Dans sa chambre de jeune homme, Tobie n’avait épinglé que des cartes, des plans de ville et quelques héros du sport. Rêvait-il alors du monde, de le parcourir ? Rêvait-il d’être un athlète lui dont la maigreur rendait sa mère si protectrice ? Était-il de la souche des anciens colons en partance vers l’Asie ? Pensait-il réellement alors à un futur de voyageur et de conquistador ? C’était le rêve ordinaire de son époque. On imaginait quitter l’étroitesse des terres des Pays-Bas, ouvrir son esprit en Indonésie, larguer ses préjugés en Nouvelle Hollande d’Amérique du Sud. On se voyait s’installer au Cap. Tobie était alors un jeune homme bien sage, étouffant dans les projets de parents qui misaient sur leur fils aîné pour réaliser leurs vieux désirs de réussite, ceux que les guerres avaient écrasés. L’amour n’était pas non plus de ses rêves. Il arriverait sans doute mais à quoi bon l’imaginer. Pourtant, contre ce marasme familial, contre les étreintes castratrices de sa mère, Tobie avait élevé une barrière minuscule et discrète sous la forme d’une image découpée dans un magazine. Il ne se souvenait plus et depuis, elle s’était émiettée entre des pages ou s’était perdue. C’était la photo d’une fille aux cheveux noirs, ce noir bleuté des étrangères. Un amour comme cette femme, s’il la rencontrait, serait tellement hors des sentiers tracés, que le simple regard qu’il posait sur cette photo lui apportait une bouffée d’air dans sa vie toute ficelée. Il en avait fait un rempart ou un talisman, l’idée concrète qu’il existe d’autres personnes, d’autres existences et qu’il les atteindrait un jour. Il la regardait pour se guérir de la pesanteur du temps.

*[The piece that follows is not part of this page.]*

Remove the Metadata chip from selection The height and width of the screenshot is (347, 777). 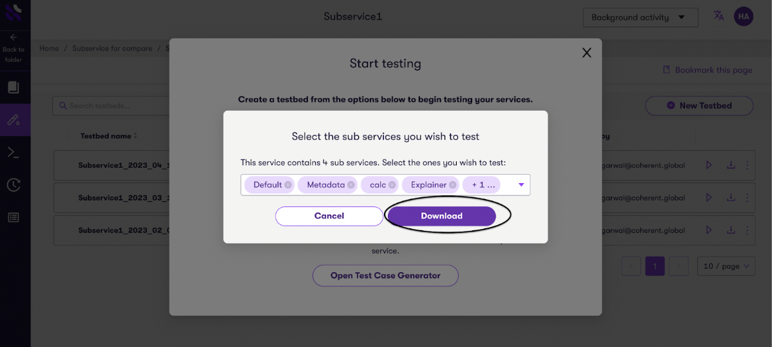click(350, 185)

Il ne se rappelait plus maintenant du visage de la fille ; seuls les cheveux noirs lui revenaient en mémoire avec tout ce qu’il espérait de son futur.

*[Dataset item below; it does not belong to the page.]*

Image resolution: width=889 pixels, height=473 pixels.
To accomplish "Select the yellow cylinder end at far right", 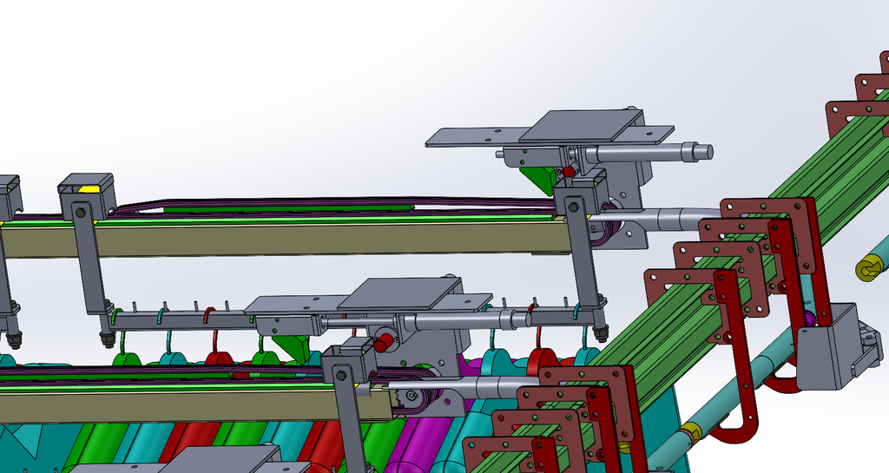I will pyautogui.click(x=868, y=268).
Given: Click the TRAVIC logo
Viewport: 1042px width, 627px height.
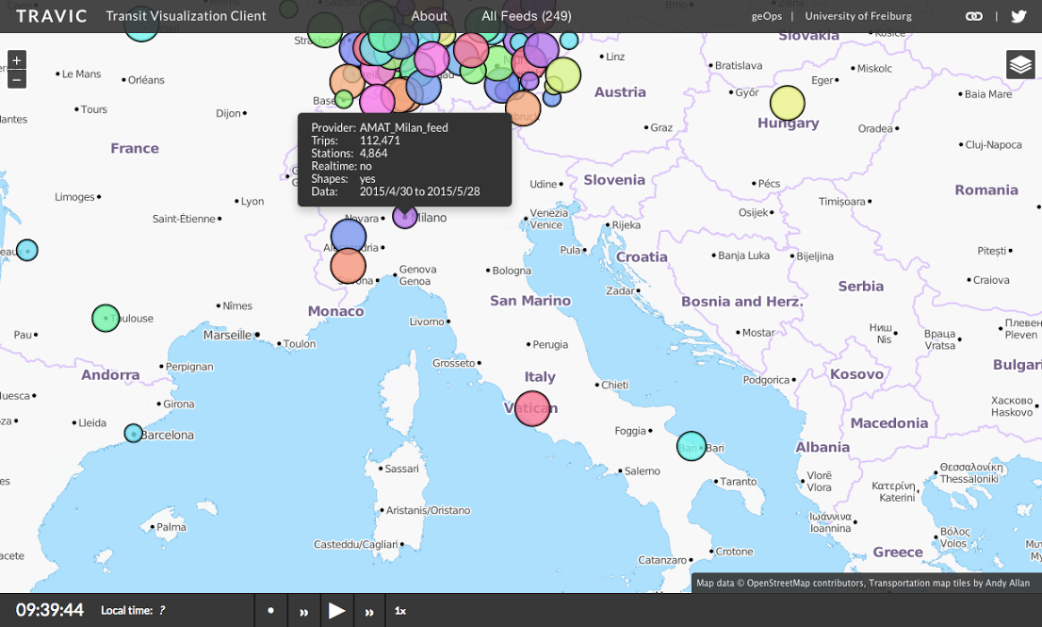Looking at the screenshot, I should point(51,16).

Cosette a des cheveux sombres ; elle est à l’opposé des femmes qu’il avait connues. Petite, sédentaire, montagnarde et asociale, elle est fabriquée sur le modèle contraire de ses épouses, vives, exubérantes et mondaines. Son apparition dans son quotidien lui a rappelé presque aussitôt cet emblématique cliché de magazine qui tenait pour lui le flambeau d’une certaine liberté.
— Vous m’apporteriez un ristretto ? Je le prendrai là-bas, près de la baie vitrée.
Panorama sur la vue depuis la place où Tobie veut prendre son café. L’hôtel des Patients, une bâtisse moderne en bord de rue. Le sentier qui mène à l’hôpital et qui traverse un bosquet d’arbres et de plantes incongrues dans le béton environnant. L’urbanisme éclaté qui a présidé aux constructions alentour. Tout a l’air en chantier alors que son quartier est uniforme et fait de belles briques rouges, cette harmonie dont il a tant besoin. Tobie porte un polo bleu foncé avec un gilet vert bouteille. Il a une écharpe en soie et il a mis ses lunettes ce matin.